It is seen that these sections provide a machinery for the ascertainment of the rents prevailing at the commencement of the Act in respect of each class-. of ryoti land in the principal village and also in the nearest ryotiwari area etc., and for fixing the rate payable in respect of each class of ryoti land after suitably reducing them. It is also plain that before an order under Sub-section 3 is made, an elaborate process is to be gone through. Further the State Government is constituted an agent of the landholder for the purpose of collecting the rents as reduced.

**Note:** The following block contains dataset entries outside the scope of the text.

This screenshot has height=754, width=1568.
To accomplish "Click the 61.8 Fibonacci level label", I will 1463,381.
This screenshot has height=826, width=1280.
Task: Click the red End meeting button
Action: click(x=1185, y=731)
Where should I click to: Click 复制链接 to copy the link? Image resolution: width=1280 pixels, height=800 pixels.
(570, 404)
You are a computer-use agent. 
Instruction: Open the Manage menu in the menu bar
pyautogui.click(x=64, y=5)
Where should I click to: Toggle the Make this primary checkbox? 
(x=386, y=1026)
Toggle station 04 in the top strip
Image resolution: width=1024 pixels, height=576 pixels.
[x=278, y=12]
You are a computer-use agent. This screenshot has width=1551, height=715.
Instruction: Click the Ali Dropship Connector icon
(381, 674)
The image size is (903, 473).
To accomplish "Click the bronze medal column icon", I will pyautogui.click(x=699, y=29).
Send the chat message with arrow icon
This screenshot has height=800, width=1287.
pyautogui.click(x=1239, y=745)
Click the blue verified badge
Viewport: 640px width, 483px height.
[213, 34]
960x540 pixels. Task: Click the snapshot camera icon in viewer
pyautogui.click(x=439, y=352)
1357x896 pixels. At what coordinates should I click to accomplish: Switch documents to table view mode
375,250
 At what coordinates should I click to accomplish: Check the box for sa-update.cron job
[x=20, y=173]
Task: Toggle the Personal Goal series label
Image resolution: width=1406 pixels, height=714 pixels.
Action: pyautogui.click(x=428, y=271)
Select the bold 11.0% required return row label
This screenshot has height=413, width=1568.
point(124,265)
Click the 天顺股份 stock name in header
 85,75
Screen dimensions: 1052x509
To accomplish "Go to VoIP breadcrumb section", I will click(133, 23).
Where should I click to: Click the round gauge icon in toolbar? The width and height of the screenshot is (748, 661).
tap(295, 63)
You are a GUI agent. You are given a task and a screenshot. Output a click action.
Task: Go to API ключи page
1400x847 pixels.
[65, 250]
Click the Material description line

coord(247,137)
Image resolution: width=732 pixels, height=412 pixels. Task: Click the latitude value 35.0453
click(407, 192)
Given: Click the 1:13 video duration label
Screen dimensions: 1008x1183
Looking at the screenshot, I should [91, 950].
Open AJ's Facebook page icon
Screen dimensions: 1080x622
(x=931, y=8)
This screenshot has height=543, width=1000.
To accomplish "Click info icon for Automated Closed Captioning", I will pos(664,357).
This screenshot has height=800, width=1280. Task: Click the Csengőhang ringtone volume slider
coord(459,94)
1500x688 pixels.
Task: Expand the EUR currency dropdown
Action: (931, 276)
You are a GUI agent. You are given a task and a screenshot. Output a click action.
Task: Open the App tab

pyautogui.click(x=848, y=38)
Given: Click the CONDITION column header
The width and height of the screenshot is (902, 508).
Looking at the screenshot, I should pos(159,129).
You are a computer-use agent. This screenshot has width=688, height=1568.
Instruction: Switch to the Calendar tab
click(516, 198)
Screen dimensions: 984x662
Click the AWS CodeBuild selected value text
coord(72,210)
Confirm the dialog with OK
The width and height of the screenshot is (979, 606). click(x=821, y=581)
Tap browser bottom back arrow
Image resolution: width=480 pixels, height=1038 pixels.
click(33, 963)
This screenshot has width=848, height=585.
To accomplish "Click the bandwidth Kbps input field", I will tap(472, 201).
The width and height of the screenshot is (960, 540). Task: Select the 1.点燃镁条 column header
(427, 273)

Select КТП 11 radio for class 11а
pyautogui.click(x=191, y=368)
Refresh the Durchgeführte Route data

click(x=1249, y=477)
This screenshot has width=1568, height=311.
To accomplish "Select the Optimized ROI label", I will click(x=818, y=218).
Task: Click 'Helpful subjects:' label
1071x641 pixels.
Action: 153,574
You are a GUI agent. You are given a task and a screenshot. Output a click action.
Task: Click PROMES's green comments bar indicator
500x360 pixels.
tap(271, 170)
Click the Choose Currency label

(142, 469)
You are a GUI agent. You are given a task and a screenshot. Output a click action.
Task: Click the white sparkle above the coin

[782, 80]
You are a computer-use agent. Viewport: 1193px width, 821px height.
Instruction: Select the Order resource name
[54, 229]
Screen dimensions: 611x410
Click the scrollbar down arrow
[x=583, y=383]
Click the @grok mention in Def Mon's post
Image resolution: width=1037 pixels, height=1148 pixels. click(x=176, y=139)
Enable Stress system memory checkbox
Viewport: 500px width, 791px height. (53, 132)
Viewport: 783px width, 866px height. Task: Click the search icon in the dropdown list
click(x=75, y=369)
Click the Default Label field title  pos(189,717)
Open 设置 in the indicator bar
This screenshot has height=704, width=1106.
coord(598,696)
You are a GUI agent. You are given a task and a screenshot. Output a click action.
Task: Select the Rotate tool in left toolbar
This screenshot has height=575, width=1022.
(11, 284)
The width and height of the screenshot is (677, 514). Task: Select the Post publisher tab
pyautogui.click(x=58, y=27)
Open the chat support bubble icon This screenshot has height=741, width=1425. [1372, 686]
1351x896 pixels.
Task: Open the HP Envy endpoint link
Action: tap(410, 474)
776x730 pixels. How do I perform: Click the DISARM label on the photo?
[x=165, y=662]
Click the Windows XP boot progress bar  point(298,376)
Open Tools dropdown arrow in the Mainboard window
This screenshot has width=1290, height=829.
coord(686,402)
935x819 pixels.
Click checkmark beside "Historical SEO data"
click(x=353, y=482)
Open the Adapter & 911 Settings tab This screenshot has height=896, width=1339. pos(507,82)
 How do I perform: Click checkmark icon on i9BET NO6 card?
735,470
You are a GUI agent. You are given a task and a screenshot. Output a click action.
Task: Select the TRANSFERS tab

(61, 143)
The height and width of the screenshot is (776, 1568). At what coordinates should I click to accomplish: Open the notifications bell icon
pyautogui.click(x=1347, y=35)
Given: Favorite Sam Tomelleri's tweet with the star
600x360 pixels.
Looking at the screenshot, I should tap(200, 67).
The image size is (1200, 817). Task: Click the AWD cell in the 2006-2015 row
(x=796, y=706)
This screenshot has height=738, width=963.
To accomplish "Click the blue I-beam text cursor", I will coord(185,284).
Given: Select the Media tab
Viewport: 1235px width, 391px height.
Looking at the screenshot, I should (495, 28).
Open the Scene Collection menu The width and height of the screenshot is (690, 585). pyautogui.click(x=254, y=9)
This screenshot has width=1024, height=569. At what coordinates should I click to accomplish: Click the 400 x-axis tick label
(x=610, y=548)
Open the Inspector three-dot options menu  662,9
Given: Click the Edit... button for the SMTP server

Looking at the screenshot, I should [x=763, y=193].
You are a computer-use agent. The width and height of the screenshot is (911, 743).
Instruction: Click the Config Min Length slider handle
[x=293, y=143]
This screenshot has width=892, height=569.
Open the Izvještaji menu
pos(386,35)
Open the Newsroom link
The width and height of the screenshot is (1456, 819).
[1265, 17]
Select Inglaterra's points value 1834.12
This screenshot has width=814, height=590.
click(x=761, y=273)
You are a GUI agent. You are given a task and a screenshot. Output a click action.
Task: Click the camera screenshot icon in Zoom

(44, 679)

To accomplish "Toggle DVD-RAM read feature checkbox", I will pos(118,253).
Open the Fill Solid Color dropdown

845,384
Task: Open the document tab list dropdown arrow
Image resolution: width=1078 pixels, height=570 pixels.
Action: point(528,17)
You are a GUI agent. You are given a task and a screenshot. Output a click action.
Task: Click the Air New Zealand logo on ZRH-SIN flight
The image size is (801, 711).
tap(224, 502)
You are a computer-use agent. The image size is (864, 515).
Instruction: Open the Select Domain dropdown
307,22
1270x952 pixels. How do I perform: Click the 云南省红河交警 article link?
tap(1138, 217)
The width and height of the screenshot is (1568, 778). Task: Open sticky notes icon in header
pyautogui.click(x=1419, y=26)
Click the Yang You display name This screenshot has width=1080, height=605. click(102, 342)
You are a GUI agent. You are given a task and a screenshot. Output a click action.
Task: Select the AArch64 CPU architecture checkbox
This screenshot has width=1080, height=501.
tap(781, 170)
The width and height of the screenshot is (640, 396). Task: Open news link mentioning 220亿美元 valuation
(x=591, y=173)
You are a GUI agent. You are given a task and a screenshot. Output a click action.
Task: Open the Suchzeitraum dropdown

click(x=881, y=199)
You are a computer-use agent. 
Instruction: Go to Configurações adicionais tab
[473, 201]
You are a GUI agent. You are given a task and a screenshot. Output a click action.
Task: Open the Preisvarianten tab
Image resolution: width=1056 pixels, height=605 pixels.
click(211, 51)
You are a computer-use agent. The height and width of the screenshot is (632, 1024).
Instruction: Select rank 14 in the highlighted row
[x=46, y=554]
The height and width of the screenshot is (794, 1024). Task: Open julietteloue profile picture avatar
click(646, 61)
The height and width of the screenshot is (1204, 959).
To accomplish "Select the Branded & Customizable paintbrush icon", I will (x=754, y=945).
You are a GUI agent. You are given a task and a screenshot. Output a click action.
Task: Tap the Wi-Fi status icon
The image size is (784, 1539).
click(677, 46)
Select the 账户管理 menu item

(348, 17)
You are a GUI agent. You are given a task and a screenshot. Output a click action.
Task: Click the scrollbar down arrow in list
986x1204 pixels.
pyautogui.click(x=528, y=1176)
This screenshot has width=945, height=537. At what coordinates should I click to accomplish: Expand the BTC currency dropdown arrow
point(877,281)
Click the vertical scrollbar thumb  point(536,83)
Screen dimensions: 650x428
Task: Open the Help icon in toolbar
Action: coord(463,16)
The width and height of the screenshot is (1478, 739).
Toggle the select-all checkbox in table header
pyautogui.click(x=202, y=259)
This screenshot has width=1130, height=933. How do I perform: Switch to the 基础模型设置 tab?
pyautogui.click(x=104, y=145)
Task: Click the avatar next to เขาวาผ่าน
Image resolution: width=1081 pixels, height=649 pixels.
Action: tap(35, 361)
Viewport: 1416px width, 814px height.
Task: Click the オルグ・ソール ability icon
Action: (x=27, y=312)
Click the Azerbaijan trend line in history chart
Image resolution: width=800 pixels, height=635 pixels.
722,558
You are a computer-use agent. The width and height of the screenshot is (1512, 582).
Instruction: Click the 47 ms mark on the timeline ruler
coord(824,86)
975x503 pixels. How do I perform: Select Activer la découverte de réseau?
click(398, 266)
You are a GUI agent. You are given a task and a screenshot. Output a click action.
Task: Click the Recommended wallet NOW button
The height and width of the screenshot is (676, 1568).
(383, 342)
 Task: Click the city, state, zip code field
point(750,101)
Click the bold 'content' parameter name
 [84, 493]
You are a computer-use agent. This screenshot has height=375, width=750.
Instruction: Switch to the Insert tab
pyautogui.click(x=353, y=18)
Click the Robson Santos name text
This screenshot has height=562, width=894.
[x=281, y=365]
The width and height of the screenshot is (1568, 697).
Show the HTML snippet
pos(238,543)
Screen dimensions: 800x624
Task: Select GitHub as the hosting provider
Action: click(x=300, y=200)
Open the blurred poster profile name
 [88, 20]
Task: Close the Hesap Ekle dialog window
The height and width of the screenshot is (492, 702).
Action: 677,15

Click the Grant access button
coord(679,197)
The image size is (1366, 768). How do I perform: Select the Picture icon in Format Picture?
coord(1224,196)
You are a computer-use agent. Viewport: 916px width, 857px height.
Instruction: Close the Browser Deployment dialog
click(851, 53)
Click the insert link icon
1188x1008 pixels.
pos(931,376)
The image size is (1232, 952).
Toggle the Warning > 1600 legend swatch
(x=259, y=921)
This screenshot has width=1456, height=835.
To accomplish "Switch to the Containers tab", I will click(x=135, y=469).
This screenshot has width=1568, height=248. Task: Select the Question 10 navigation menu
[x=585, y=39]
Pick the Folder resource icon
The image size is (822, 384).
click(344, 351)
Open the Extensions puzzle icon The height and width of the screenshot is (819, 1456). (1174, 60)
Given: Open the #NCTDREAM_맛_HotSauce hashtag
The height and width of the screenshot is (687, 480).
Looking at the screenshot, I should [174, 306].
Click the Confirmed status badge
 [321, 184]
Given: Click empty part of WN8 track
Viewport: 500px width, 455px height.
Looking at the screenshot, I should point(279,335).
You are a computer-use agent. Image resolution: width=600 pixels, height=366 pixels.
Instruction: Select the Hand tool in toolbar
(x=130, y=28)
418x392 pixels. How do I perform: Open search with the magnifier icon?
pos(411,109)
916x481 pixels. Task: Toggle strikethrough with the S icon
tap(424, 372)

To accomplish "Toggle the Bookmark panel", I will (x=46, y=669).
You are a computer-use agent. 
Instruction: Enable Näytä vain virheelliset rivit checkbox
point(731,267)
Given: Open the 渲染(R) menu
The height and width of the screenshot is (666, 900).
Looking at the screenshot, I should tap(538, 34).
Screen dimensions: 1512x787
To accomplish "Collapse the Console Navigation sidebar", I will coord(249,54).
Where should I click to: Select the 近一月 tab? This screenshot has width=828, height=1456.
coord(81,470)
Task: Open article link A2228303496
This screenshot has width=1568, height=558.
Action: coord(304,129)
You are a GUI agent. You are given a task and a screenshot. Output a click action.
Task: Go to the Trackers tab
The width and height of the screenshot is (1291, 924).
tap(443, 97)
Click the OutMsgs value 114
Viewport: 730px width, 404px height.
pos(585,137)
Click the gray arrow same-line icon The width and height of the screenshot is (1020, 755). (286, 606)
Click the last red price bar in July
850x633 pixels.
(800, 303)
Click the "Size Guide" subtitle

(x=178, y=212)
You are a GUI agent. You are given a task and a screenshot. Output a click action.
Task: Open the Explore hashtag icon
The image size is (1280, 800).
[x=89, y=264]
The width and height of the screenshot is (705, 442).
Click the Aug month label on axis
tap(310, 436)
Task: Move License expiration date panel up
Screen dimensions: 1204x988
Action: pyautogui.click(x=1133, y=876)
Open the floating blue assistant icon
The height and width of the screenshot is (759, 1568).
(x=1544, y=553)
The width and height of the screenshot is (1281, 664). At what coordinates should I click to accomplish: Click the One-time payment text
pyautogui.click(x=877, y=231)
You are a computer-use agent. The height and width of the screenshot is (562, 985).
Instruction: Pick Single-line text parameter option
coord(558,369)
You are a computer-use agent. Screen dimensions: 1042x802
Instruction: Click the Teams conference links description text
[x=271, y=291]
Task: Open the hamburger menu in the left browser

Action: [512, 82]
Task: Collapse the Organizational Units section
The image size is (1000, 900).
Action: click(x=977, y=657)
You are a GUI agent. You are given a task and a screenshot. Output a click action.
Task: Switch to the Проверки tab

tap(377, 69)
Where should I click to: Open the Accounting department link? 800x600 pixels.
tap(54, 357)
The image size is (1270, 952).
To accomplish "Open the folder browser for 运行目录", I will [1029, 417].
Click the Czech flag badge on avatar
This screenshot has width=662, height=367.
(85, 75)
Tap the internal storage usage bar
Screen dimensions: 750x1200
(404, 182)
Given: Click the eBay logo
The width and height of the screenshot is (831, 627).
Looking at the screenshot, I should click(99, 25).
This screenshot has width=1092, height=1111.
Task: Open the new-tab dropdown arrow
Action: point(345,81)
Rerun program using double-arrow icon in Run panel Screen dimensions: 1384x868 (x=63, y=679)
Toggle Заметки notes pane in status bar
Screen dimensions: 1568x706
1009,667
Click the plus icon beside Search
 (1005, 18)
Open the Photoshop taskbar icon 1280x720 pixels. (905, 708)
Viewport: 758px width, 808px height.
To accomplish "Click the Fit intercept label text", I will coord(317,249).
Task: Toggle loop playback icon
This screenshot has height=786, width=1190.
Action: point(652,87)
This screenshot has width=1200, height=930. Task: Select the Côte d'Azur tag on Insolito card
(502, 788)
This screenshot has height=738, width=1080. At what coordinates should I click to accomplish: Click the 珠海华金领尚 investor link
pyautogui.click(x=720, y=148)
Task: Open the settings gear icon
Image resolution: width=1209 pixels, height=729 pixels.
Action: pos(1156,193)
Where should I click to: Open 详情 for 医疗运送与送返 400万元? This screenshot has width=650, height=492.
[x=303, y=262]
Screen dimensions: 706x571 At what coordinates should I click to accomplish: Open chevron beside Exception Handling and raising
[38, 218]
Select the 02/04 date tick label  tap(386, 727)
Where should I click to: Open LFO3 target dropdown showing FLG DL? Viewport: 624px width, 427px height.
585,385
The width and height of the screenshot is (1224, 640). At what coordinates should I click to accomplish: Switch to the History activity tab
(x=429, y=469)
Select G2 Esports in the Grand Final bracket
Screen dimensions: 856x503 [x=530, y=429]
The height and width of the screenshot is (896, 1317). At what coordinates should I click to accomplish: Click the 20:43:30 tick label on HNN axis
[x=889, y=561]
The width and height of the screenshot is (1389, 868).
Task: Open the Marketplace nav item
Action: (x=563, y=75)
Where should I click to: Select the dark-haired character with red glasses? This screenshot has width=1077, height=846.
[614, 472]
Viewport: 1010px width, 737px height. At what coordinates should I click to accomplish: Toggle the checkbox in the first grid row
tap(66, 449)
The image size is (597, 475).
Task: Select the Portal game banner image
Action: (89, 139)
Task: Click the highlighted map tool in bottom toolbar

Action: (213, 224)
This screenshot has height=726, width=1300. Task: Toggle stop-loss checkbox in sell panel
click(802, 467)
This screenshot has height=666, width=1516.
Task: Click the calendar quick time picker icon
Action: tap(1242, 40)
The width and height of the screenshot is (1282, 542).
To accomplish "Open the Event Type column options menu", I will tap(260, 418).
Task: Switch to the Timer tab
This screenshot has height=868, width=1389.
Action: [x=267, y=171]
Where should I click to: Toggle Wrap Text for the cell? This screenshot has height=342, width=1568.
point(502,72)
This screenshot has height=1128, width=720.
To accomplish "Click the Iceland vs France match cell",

5. We have now to decide whether the rates as fixed under the Act have acquired finality or whether they could he revised from time to time. As we have already remarked, the statutory provisions extracted above do not clothe the Government with such an authority. It is for that reason that we are asked to invoke Sections 13 and 15 of the Madras General Clauses Act. Section 13 says :

'Where an Act confers a power or imposes a duty then the power may be exercised and the duty shall be performed from time to time as occasion requires.'

Section 15 runs as follows :

'Where an Act confers a power to make any rules or bye-laws, or to issue Notification or orders, the power shall be construed as including a power cxercisable in the like manner and subject to the like consent and conditions, if any, to rescind, revoke, amend or vary the rules, bye-laws, Notification or orders.'

We do not think that resort to Section 13 is of any avail in this case for the reason that this is not a case of exercising power or performing a duty from time to time as occasion requires. Further we will presently show that this could not be extended to the Act. The reasons adduced in support of exclusion of Section 15 apply with full force to this Section also. Therefore, we need not pause to decide whether Section 13 could be usefully resorted to. If it is permissible to incorporate Section 15 into the relevant sections of the Act, that will surely come to the rescue of the Government. But the question is whether Sections 2 and 3 of the Act could he construed with reference to this section.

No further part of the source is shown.